La France ne peut ignorer le poids de la Russie
François Hollande peut choisir de critiquer publiquement Poutine sur la question des droits de l’homme lors de son séjour. Il aura les honneurs de la presse, un courant de sympathie en France, mais cela ne changera pas d’un iota la politique du président russe. Cela sera au contraire l’occasion d’une crispation supplémentaire. L’heure où les dirigeants occidentaux pouvaient faire la leçon aux autres est révolue.
Il serait beaucoup plus judicieux d’attirer son attention lors des entretiens sur les difficultés d’image de la Russie et les entraves que cela peut apporter à la coopération franco-russe.
Si la France veut continuer à jouer un rôle important sur la scène internationale, elle doit partir des réalités stratégiques. Cela ne veut pas dire se contenter du monde existant, cela veut dire que pour améliorer l’ordre des choses, il faut tout d’abord avoir une appréciation exacte des rapports de force.
La France ne peut pas se contenter d’avoir de bonnes relations avec les pays occidentaux. Elle ne peut ignorer le poids de la Russie ni le poids de la Chine quelles que soient les divergences que l’on puisse avoir avec elles. Il n’y a pas plus d’amitié totale que d’inimitié globale. La Russie n’est pas un allié, elle peut être un partenaire.

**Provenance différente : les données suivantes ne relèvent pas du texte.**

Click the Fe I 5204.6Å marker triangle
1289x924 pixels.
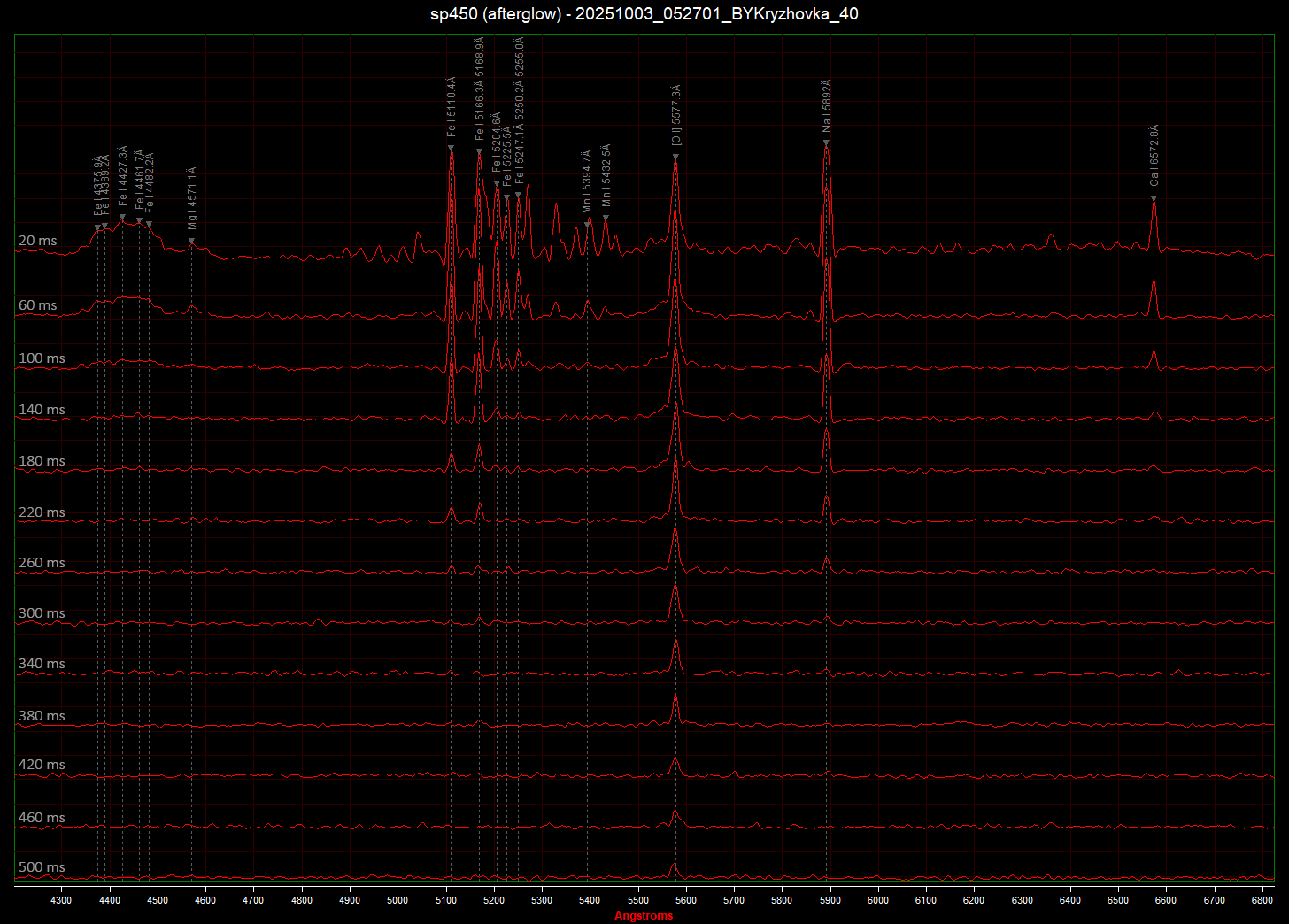(497, 184)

Son statut au Conseil de sécurité, son poids mondial, ses matières premières, l’attractivité de son marché doivent être pris en compte, dans l’intérêt de la France.
Aller au-delà d'une politique de posture
Nous avons avec Moscou de graves divergences sur la Syrie, il faut en parler ouvertement.

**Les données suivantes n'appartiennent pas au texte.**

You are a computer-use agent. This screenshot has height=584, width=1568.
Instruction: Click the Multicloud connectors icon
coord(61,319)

Il faut aussi tenir compte du fait qu’après n’avoir pas opposé son veto à l’opération militaire en Libye, elle s’est sentie flouée lorsque nous avons en cours de route changé la mission, passant de la responsabilité de protéger qu’elle avait accepté, au changement de régime qu’elle condamne. Sur le Mali par contre, par deux fois au Conseil de sécurité, elle a approuvé les initiatives françaises et joué un rôle positif.
Nous n’avons pas à être d’accord sur tout avec Moscou, mais il est inutile et contre-productif de prendre des postures qui ne débouchent sur rien. Nous ne sommes pas réduits au silence lorsque nous avons des désaccords avec eux mais ces désaccords ne doivent pas nous empêcher de voir toutes les possibilités de travail commun et de coopérations qui nous sont mutuellement bénéfiques.
Pascal Boniface, directeur de l'IRIS.